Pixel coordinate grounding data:
╭──

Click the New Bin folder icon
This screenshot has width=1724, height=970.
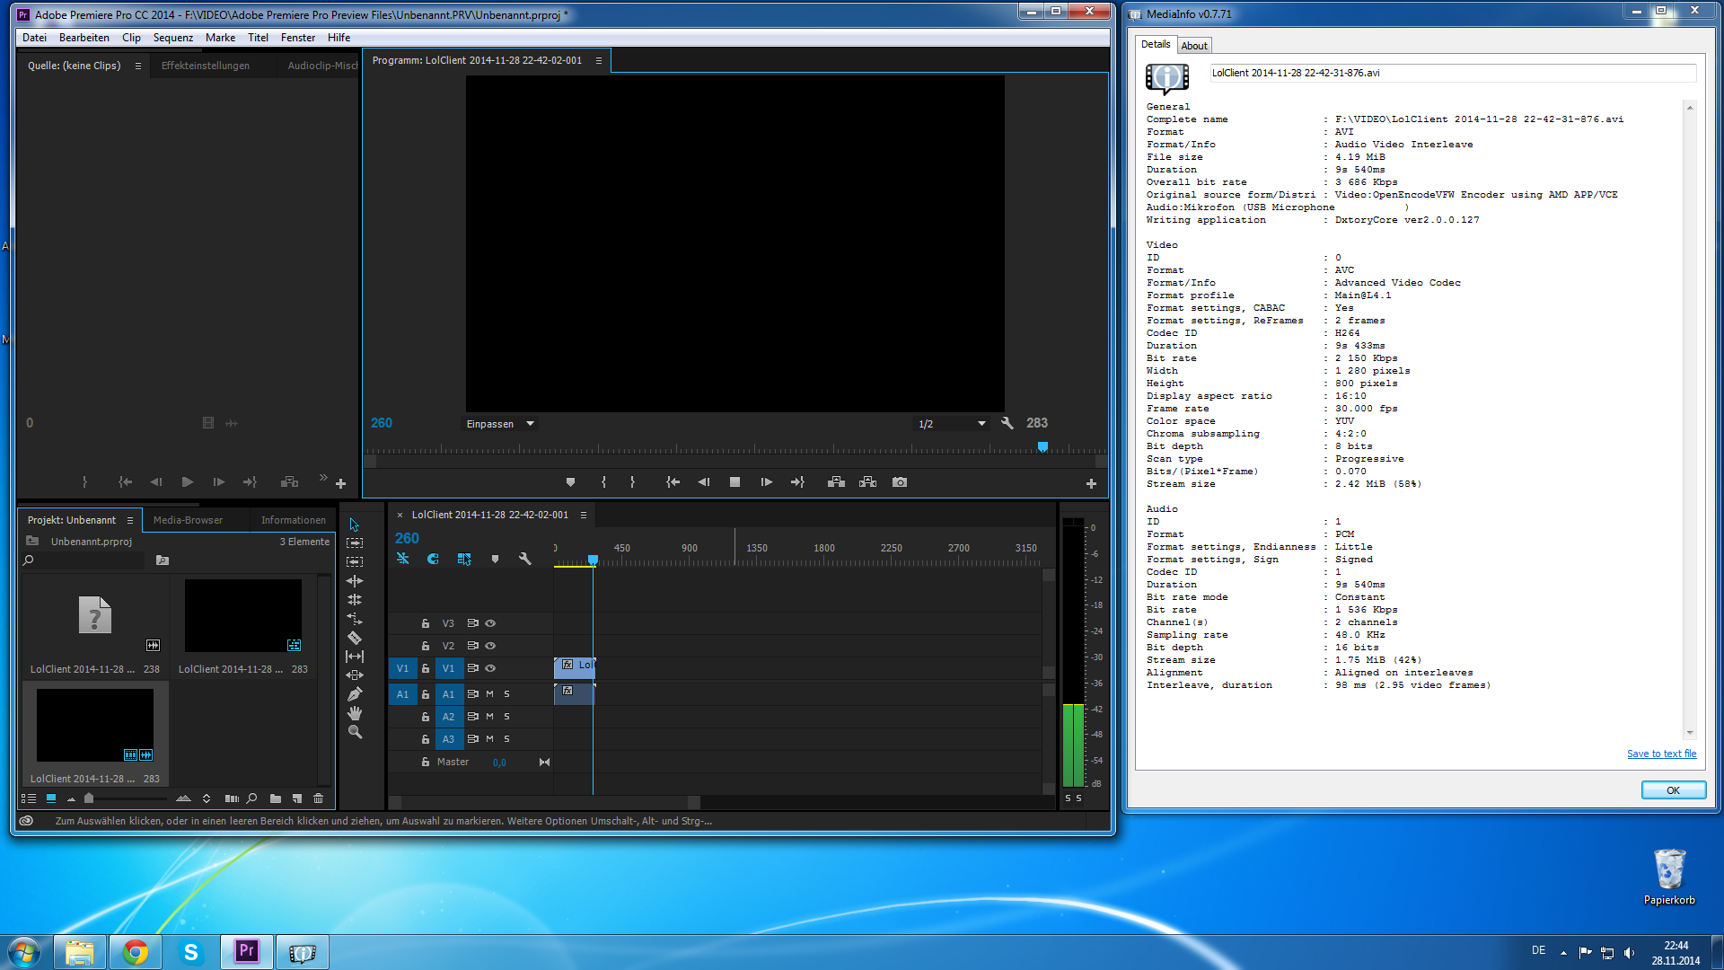tap(276, 798)
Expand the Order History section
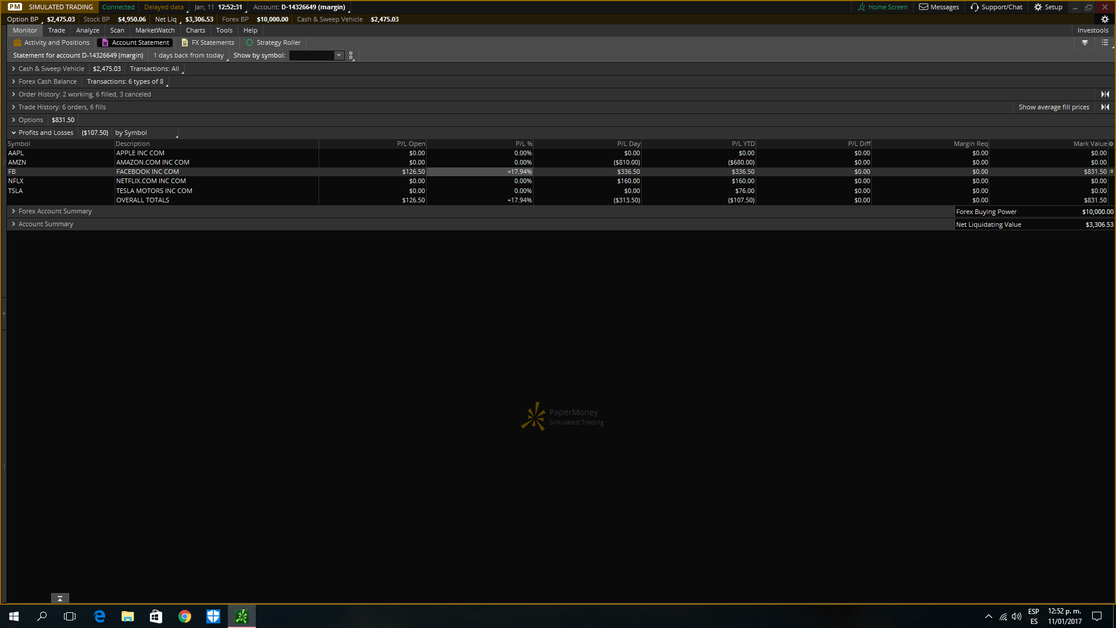 tap(13, 94)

╰──

● **YOUR GOAL**
Restate the records above in full, word for word. Keep pictures out.

● **RESULT OF THIS TASK**
Click the New Bin folder icon
This screenshot has width=1724, height=970.
tap(276, 798)
Expand the Order History section
 tap(13, 94)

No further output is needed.